+++ Passage shown
Kubernetes Pod with python script consuming too much memory

7/4/2018

I wrote a python script to dump my database, gzip it and move it to a cloud storage.

Locally everything works smooth and consumses basically no memory (max 20MB RAM, CPU is quite high, I/O is at max).

When I run it as a job in my kubernetes cluster, the memory usage piles up to about 1.6 GB.

That is more or less the size of my gzipped dumpfile.

Here's my dumping logic:

mysqldump_command = ['mysqldump', f'--host={host}', f'--port={port}', f'--user={username}',
                         f'--password={password}', '--databases', '--compact',
                         '--routines', db_name, f'--log-error={self.errorfile}']

print(f'## Creating mysql dump')        
with open(self.filename_gzip, 'wb', 0) as f:
    p1 = subprocess.Popen(mysqldump_command, stdout=subprocess.PIPE)
    p2 = subprocess.Popen('gzip', stdin=p1.stdout, stdout=f)
p1.stdout.close()  # force write error (/SIGPIPE) if p2 dies
p2.wait()
p1.wait()

I tried:

  • setting PYTHONUNBUFFERED=1, no effect.
  • I tried this logic but it was even worse
  • I tried creating the dump first as a file and gzip it afterwards, was the worst of all my experiments

Any further ideas?
++++++
+++ Supplied information
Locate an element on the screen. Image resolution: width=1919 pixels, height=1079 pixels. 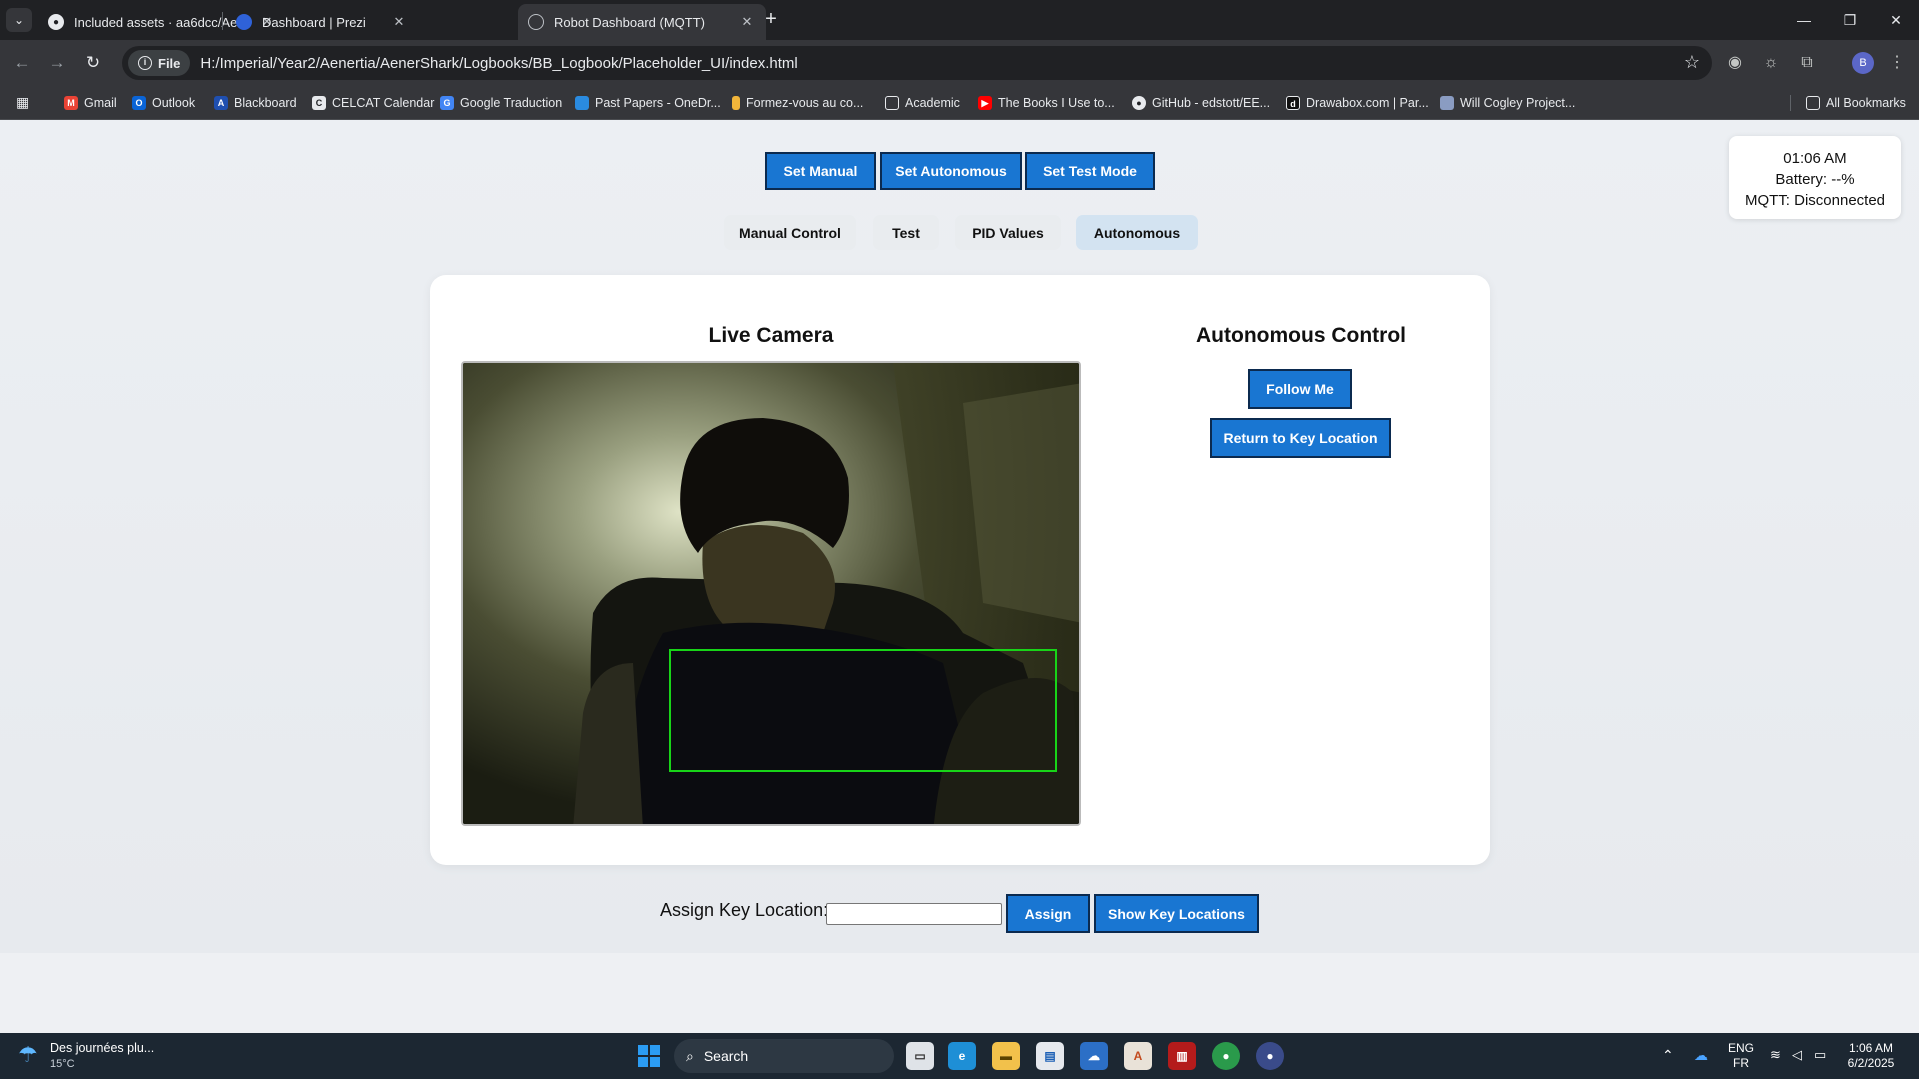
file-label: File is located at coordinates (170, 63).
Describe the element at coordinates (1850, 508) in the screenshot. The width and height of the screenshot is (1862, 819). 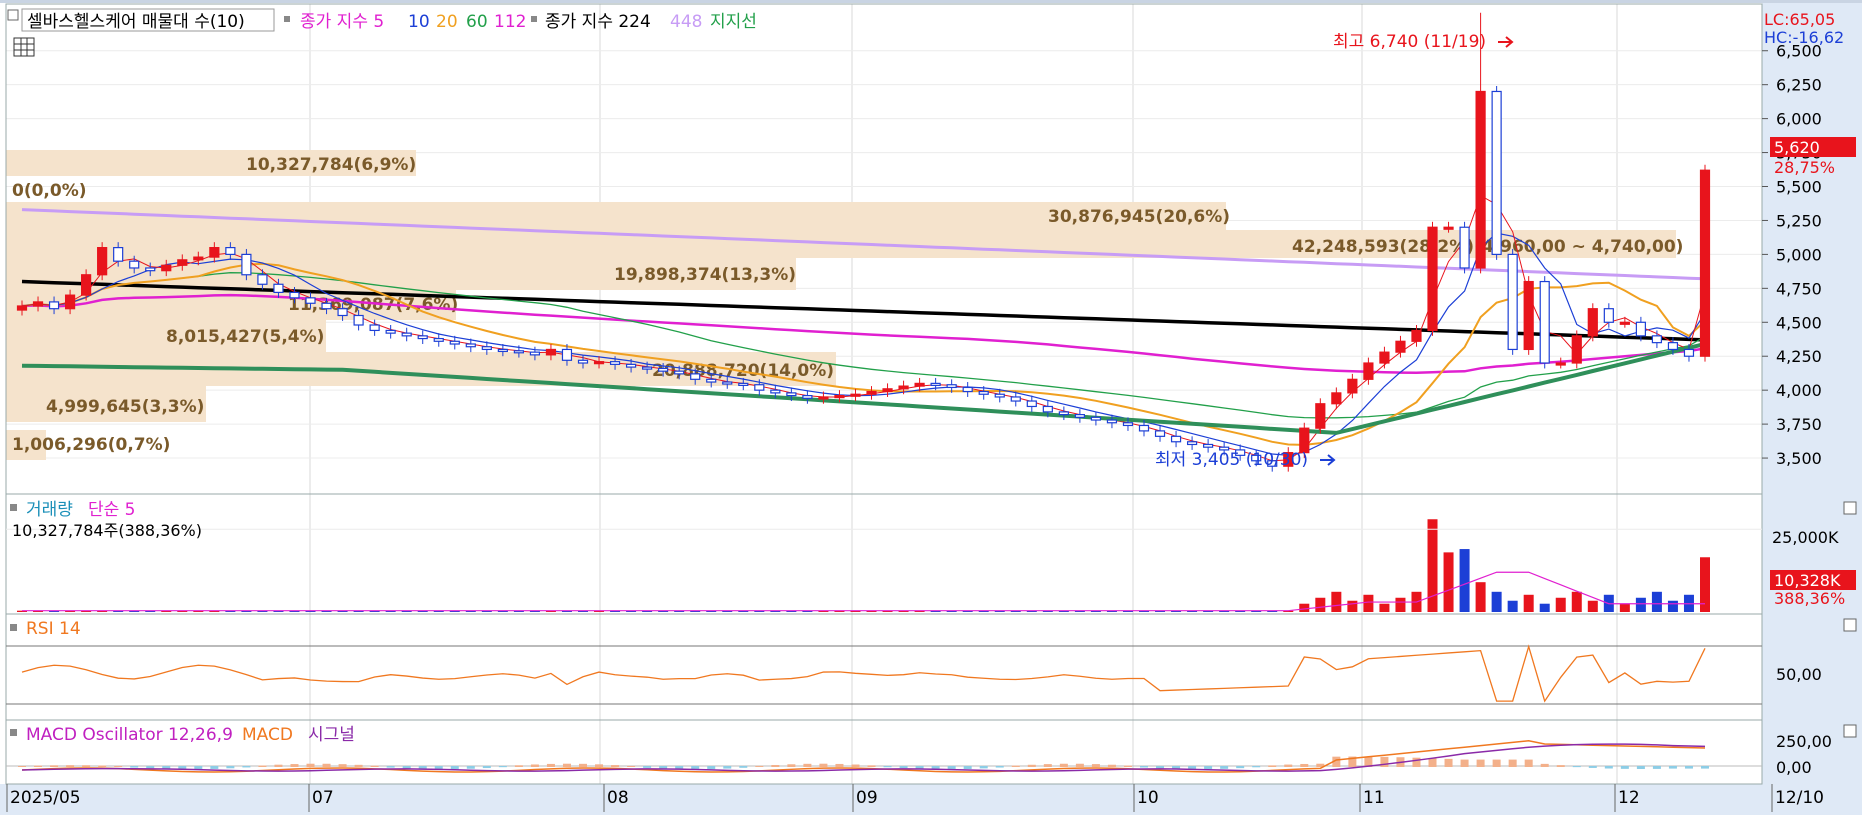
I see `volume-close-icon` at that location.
++++++
**To do**
• a. Translate this sentence from the Kubernetes memory thread into Spanish: "When I run it as a job in my kubernetes cluster, the memory usage piles up to about 1.6 GB."
• b. In the Kubernetes memory thread, why does the dumping code call p1.stdout.close() after starting the gzip process?
• c. Continue the forum post about the Kubernetes pod's memory use, starting after its last line.

**Per-task outputs**
• a. Cuando lo ejecuto como un job en mi clúster de Kubernetes, el uso de memoria se acumula hasta aproximadamente 1,6 GB.

• b. The comment next to that line gives the reason. Closing p1.stdout forces a write error (SIGPIPE) if the gzip process, p2, dies.

• c.
Thanks!

-- Ron
kubernetes
memory
mysql
python

2 Answers

7/5/2018

You could use pydump written by GuruTux. As for bufer limit the construct should look like this subprocess.popen(args, bufsize=-1) for more detailed use have a look inside the Python subprocess docs.

Also You can do a remote mysql dump and just pull the .gz file to save the hassle.

-- Crou
Source: StackOverflow

7/6/2018

I reproduced your setup and the dump still works with more restrictive limits.

I just set the ressource caps in the my-job.yml and it does not consume much memory any more:

resources:
  limits:
    memory: "100Mi"
  requests:
    memory: "50Mi"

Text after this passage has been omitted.